Prologue Part Two - The Capture

Even when sheltered under the wings of their creators, mankind had become accustomed to one, universal truth - nothing lasts forever. For Gi...

Even when sheltered under the wings of their creators, mankind had become accustomed to one, universal truth - nothing lasts forever. For Ginny, her end would come quicker than she had expected.

As the Goddess of Happiness, 
Laetitia was no stranger to the Iterum residence. 





Despite the changes in world order, never once had Ginny's optimism faltered. Laetitia knew less of her husband, who remained unwaveringly solemn, but knew that the two lived together in a secluded cottage. It was pieced together by scraps of the old world and the husband's craftsmanship, and the two lived comfortably in harmony with nature. But for the small river, heavy rocks and mountains surrounded their homebase and served to isolate them from outer nonsense. Two years since the fall of the Goddesses had given the two just enough time to adjust. And that was about to change.


Though the couple would have never realized it, a man dressed in stolen goods sat on the far end bank of their very same river, scowling. He was a thief born from the new world, christened in the pilfered gold and poached lives of his adversaries, and yet, he felt spiritless. Robbing more than he could have possibly needed, he felt somehow cheated by his boredom. 


A member of his crew, a physician of sorts, looked over the sulking Captain. "Sir, our men have discovered a pair of boats on the shoreline. Perhaps you'd like to see where they lead us?


Foolishly, the husband hadn't tied his boats to land, and they had floated idly down the river where they became tangled with the remnants of the dock. 

The thief humphed. "And what would be the point of that?"

"Well, it is getting darker, sir. We need a place to rest in safety for the night."


With some surprise, he noted that the moon had indeed peaked. And as he gathered his crew, piling into the boats and paddling with large, flat branches that had recently fallen, he careful considered what his next move should be.

When Ginny heard the first crash, she was slightly worried, but not scared.

"Seth?" she offered to the night.
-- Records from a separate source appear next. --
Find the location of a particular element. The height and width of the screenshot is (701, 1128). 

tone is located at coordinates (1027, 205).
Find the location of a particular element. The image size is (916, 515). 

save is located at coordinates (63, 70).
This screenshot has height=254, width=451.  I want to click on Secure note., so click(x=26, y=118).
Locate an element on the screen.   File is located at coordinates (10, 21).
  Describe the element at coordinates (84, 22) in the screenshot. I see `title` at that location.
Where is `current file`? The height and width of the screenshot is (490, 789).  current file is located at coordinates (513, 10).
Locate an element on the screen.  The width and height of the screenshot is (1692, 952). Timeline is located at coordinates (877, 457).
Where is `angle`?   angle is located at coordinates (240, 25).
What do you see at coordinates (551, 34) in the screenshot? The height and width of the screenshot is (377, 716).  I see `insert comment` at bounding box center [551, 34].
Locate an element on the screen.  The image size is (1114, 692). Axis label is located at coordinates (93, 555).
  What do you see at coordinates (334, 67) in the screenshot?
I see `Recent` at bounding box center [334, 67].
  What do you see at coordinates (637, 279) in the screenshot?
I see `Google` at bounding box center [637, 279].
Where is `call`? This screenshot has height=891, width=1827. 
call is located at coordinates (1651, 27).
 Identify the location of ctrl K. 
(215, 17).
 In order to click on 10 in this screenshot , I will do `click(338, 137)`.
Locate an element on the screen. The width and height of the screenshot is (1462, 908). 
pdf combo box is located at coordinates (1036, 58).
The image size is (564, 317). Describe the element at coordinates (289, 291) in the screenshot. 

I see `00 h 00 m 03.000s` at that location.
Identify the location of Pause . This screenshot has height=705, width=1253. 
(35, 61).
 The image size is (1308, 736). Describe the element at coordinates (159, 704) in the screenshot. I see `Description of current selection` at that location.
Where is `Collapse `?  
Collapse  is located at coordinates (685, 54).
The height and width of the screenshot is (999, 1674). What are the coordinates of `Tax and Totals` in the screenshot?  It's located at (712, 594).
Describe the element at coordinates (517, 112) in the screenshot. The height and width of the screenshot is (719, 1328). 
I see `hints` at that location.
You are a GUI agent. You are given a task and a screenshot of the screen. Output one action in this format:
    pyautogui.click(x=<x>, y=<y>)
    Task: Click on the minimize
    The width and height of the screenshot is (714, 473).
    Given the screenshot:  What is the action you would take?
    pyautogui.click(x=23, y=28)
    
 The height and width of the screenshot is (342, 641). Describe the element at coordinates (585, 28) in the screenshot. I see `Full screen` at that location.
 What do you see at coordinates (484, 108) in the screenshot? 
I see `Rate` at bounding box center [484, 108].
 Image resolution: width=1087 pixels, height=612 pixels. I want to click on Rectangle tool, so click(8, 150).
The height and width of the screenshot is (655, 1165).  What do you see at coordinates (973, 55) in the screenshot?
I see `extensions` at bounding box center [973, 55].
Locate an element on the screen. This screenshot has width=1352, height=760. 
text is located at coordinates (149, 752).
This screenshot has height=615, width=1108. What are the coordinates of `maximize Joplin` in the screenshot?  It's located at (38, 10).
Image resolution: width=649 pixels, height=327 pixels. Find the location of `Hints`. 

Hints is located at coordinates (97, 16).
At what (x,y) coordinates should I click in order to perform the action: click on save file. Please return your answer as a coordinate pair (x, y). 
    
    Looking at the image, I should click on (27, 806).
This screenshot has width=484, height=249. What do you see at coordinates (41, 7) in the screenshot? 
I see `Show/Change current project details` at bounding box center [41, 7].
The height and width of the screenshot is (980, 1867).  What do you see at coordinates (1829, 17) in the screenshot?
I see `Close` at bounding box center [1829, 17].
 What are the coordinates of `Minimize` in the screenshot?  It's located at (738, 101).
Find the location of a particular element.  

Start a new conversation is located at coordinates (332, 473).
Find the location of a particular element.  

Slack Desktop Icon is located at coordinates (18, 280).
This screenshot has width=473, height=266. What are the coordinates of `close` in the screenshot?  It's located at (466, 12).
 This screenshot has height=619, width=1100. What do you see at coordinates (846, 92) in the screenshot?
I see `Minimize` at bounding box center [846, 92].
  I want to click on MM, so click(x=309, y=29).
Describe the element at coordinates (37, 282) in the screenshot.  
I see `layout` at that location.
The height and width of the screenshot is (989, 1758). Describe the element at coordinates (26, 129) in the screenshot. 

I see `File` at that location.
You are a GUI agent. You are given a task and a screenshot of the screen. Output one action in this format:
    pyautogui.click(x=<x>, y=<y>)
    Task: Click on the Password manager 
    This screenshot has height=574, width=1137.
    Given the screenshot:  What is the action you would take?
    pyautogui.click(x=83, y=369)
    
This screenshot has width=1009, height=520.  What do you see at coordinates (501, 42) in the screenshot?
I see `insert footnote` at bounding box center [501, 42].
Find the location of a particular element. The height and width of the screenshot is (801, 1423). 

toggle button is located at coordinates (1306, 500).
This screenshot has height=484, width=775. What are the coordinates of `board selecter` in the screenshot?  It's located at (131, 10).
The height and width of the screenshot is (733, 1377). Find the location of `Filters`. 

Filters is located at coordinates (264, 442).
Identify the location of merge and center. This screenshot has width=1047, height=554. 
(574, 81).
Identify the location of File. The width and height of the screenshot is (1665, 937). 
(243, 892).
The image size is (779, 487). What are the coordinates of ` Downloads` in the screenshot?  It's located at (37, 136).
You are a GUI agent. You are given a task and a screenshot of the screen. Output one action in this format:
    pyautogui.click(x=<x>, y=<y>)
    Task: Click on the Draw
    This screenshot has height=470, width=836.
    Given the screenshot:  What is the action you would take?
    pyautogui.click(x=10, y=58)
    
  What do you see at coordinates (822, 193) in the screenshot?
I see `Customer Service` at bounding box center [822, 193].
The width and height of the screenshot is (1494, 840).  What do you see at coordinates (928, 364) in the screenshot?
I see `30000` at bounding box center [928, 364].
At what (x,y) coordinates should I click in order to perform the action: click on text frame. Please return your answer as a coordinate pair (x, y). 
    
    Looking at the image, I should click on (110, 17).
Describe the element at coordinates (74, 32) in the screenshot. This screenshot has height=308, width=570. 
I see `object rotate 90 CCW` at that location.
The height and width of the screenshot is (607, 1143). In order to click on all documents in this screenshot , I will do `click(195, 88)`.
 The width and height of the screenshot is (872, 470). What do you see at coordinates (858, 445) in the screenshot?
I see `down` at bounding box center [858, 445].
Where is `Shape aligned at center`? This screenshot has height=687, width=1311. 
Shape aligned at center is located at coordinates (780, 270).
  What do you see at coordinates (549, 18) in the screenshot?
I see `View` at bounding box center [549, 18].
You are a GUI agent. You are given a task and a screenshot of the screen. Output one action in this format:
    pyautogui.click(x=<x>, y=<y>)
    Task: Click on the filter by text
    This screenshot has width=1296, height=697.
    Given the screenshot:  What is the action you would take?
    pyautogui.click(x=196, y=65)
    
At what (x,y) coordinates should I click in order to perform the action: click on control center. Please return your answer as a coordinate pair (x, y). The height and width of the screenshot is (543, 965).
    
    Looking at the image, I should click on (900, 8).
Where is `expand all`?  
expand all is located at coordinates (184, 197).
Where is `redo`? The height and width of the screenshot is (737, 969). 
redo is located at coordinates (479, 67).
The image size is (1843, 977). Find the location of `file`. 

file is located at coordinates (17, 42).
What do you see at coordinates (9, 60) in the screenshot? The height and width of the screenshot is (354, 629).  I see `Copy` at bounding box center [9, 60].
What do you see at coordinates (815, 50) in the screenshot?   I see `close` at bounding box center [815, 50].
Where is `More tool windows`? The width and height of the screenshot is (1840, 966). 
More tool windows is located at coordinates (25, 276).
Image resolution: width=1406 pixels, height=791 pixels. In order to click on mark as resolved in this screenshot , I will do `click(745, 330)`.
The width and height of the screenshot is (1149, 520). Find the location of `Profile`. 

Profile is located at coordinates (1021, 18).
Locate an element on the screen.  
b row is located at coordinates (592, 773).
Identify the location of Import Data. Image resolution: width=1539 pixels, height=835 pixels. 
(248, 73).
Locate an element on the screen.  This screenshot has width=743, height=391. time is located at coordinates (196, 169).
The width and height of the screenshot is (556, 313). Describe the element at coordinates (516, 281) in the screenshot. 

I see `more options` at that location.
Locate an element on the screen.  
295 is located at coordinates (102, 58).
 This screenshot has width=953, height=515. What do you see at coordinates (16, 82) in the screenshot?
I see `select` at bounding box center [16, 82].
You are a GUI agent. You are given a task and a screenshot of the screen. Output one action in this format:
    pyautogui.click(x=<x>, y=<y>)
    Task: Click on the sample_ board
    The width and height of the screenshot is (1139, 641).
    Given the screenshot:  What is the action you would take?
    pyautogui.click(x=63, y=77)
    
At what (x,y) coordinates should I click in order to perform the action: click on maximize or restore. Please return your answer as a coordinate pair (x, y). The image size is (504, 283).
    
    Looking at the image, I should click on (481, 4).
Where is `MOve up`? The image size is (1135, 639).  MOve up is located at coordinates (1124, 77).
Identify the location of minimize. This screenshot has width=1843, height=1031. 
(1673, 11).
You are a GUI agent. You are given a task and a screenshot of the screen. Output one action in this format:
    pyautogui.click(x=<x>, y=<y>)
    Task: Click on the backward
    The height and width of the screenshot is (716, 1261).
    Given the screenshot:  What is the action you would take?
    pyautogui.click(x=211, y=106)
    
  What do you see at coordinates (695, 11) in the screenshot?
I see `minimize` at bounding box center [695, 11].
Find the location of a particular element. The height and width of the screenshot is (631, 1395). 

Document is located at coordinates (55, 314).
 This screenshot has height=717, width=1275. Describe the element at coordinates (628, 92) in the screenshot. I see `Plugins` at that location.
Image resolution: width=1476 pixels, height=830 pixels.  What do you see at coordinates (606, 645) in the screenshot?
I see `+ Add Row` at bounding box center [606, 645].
No response. 




-----

It shouldn't have ended like this.

Laetitia ran a soft hand through the husband's hair, though she doubted that he could feel it at this point. He had probably been laying on the ground for about an hour now. Why hadn't she had arrived when she felt the sudden drop in happiness?


"You were not supposed to die," is all she could manage, after bringing him into the household. "Your legacy was going to lay with my beautiful Ginny. Not as a faceless casualty."

"Well," said a dislocated voice, "He's not a total waste. He's good practice, at the very least."


Visio leaned against a wall in an awkward attempt to seem mysterious. The youngest of the Goddesses at about two thousand years, she was the Goddess of Future. 

"I already know what you're about to say," Visio teased as Laetitia opened her mouth in question. The joke had long overstayed its welcome, but Laetitia listened politely. 

"Not a lot of Goddesses realize, but I'm also the Goddess of Death. All futures end in one thing, anyway. Makes sense. But since nobody's really died for the last thousand years, I haven't been needed. Kinda in the same boat as you."

She wanted to argue, but Visio had a point. Happiness hadn't been much of a problem when the Goddesses had supplied man with his every last whim. As for her other title...Uncomfortable thoughts Laetitia had long tucked away came flooding back, but she quietly dismissed them.

"Well," Visio stretched, "I'd love to sit around and chat, but I've got a few hundred souls to reap before the sun comes up. Oh, and by the way?"

"Yes?"

"You might want to start looking for that Ginny girl before things really go downhill."


-----

It shouldn't have started like this.

Ginny and her husband were supposed to carve out a simple existence on the beach side, and perhaps have a few children. The goddesses would see how humanity could be humbled, and would lift their curses. Yet as she marched, the marauders monitoring her every step, she could almost feel the alien distance from her house. Even the sunlight itself felt different. She had always thought of the sun as a kind, loving being, but now it beat her upon brow without mercy.


In the three days that they had been traveling, she had tried to escape four times. One particularly notable attempt would have ended in success if the water had muted her breaststroke nearly well as it had the movements of the ringleader.


He, in particular, had been watching her every breath with bitter vigor. From what little Ginny understood of the men's conversations, the man was Pierce, and his group had no permanent settlement nor goals. She would be condemned to a life of vagabondage...among other injustices.